Copy exactly, and only, the lines from the line containing "The width and" through the last line of the records below, both included, and leave out any pictures.

- [Records for processing]:
────

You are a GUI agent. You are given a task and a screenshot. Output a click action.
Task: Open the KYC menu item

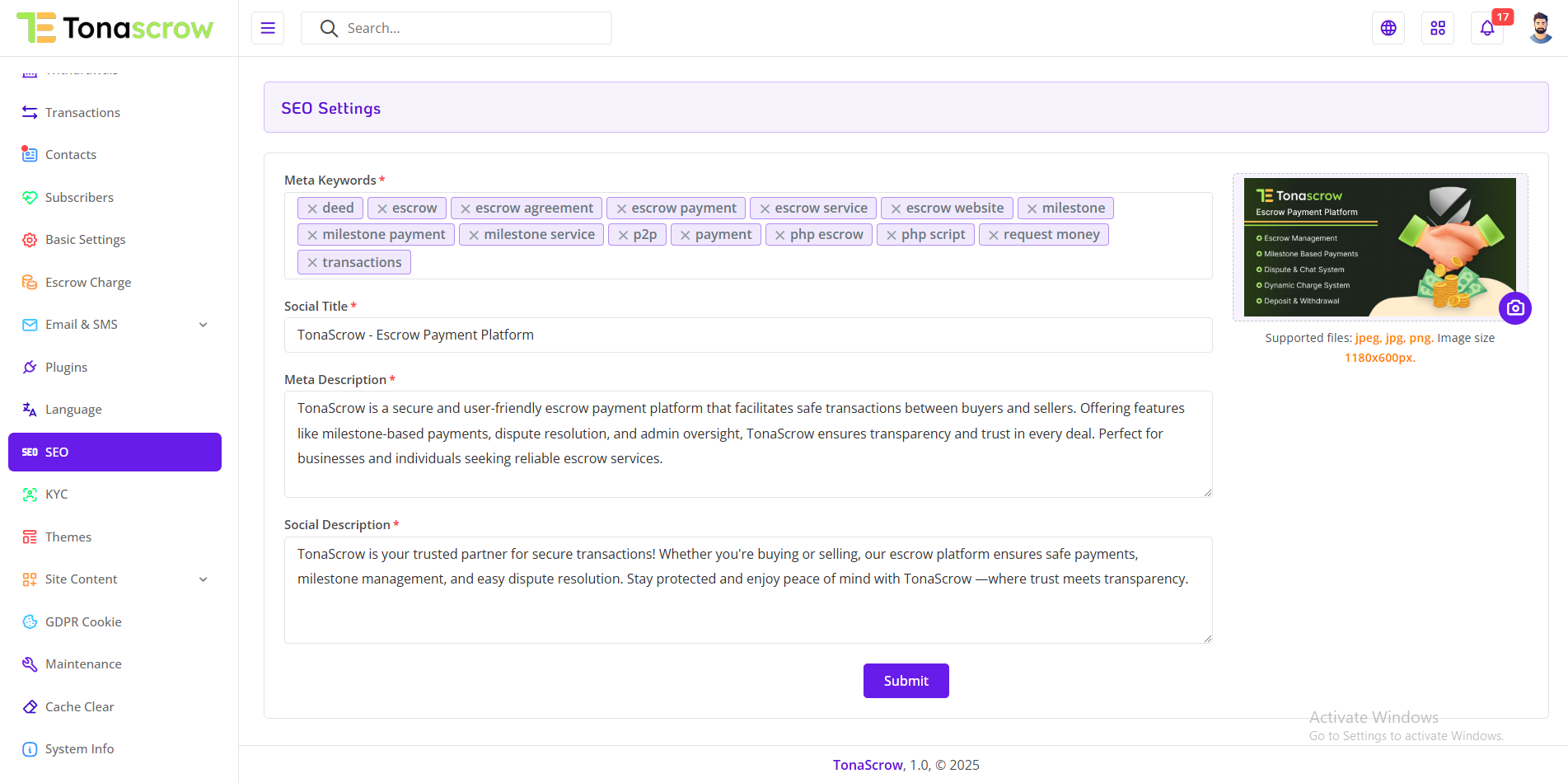coord(57,495)
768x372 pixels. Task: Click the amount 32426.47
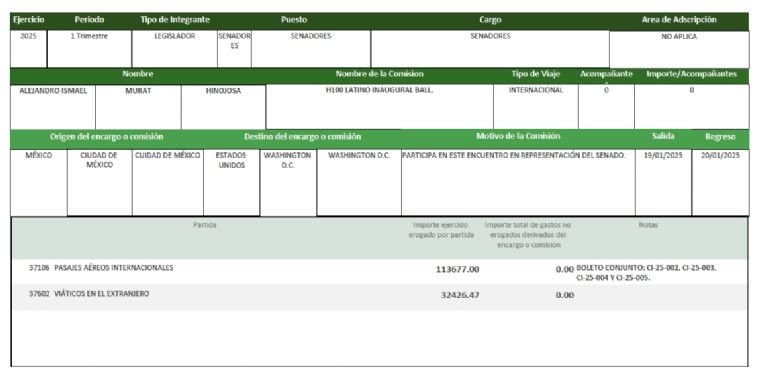[460, 295]
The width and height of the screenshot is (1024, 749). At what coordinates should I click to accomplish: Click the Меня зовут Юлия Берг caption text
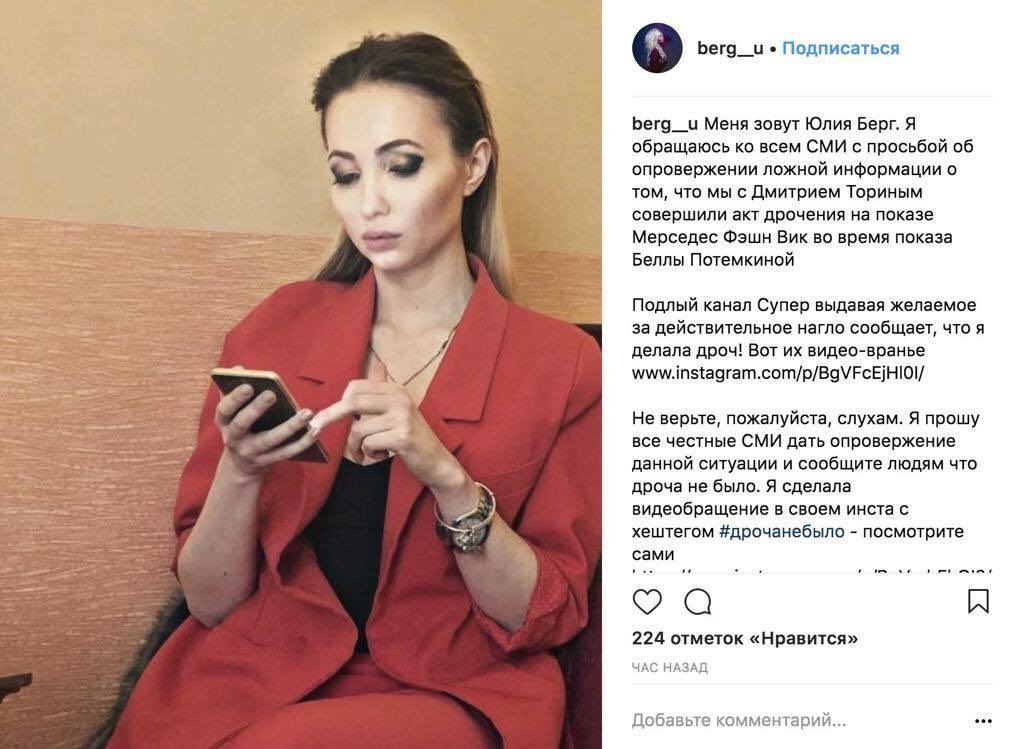click(x=810, y=123)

────

- [Exercise solution]:
The width and height of the screenshot is (1024, 749). At what coordinates should I click to accomplish: Click the Меня зовут Юлия Берг caption text
click(x=810, y=123)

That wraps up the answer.